Sonbahar yaprakları ayakkabılarımızın altında çıtırdarken, bir grup meraklı ziyaretçiyle birlikte çimenli bir tümseği tırmanıyor, rehberimizin ardından ilerliyorduk. Ulaştığımız noktada, yığılmış topraktan yapılmış çember bir duvarla çevrili, düzenli biçilmiş çimenlerle kaplı bir daire bizi karşıladı. Burası, Hopewell Törensel Toprak İşleri'nin en dikkat çekici bölümlerinden biri olan The Octagon’du. 2.000 yıl önce, bugünkü orta ve güney Ohio'ya yayılan bu görkemli toprak yapılar ağı, yerli halklar tarafından kutsal törenler ve toplu ibadetler için inşa edilmişti.
Rehberimiz, Ohio History Connection’ın Dünya Mirası Programı kıdemli arkeoloğu Brad Lepper, bu alanı işaret ederek, “Orada bir terleme kulübesi ya da bir tür arınma yeri vardı,” dedi.
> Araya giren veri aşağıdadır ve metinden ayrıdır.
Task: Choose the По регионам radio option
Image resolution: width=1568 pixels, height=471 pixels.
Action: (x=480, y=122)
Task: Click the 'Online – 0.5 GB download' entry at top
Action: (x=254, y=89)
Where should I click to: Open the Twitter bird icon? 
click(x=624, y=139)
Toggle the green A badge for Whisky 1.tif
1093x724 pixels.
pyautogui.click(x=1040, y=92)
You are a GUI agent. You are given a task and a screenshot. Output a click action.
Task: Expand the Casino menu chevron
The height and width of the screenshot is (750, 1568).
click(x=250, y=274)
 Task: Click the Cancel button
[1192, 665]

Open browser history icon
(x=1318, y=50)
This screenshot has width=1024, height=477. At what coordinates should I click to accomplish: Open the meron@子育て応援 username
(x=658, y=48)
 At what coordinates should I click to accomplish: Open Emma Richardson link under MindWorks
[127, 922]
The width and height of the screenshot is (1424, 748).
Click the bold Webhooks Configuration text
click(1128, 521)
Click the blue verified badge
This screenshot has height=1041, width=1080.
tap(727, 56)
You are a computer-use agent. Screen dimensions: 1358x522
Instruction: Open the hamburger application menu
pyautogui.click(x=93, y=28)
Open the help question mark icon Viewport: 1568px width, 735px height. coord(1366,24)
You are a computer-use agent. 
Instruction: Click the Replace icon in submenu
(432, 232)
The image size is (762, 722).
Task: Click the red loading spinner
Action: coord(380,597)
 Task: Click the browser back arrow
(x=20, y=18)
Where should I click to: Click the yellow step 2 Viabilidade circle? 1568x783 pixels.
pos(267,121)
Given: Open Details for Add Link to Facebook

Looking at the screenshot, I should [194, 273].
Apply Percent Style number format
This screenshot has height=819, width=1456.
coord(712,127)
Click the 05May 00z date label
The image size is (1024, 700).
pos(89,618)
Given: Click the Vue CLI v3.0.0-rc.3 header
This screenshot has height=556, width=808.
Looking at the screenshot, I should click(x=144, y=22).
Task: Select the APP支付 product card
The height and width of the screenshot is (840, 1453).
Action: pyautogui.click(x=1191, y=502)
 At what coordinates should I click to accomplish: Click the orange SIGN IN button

O an gözüm, ortasında bayrağı dalgalanan, mükemmel kesilmiş çimenlik bir alana takıldı: bir golf sahası deliği.
Çünkü 1910'dan 2024’e kadar, bu kutsal alan ne yazık ki bir golf sahası olarak kullanılmıştı. Ancak 1 Ocak 2025 itibarıyla, bu kadim alan nihayet yeniden halka açıldı. Ve şimdi, unutulmuş bir kültürün sessiz yankıları, yeniden duyulmaya başladı.
Bu toprak yapılar, yazılı bir dil bırakmamış Hopewell Kültürü tarafından inşa edildi. Yaklaşık MÖ 100 – MS 500 yılları arasında yaşayan bu halk, Montana’dan Meksika Körfezi’ne uzanan ticaret yollarıyla birbirine bağlanmış bir topluluk ağıydı. İnşa ettikleri geometrik toprak yapılar – daireler, kareler, sekizgenler – yalnızca mühendislik başarıları değil, aynı zamanda gökyüzüne duydukları hayranlığın ve ritüel düzenlerinin de bir yansımasıydı.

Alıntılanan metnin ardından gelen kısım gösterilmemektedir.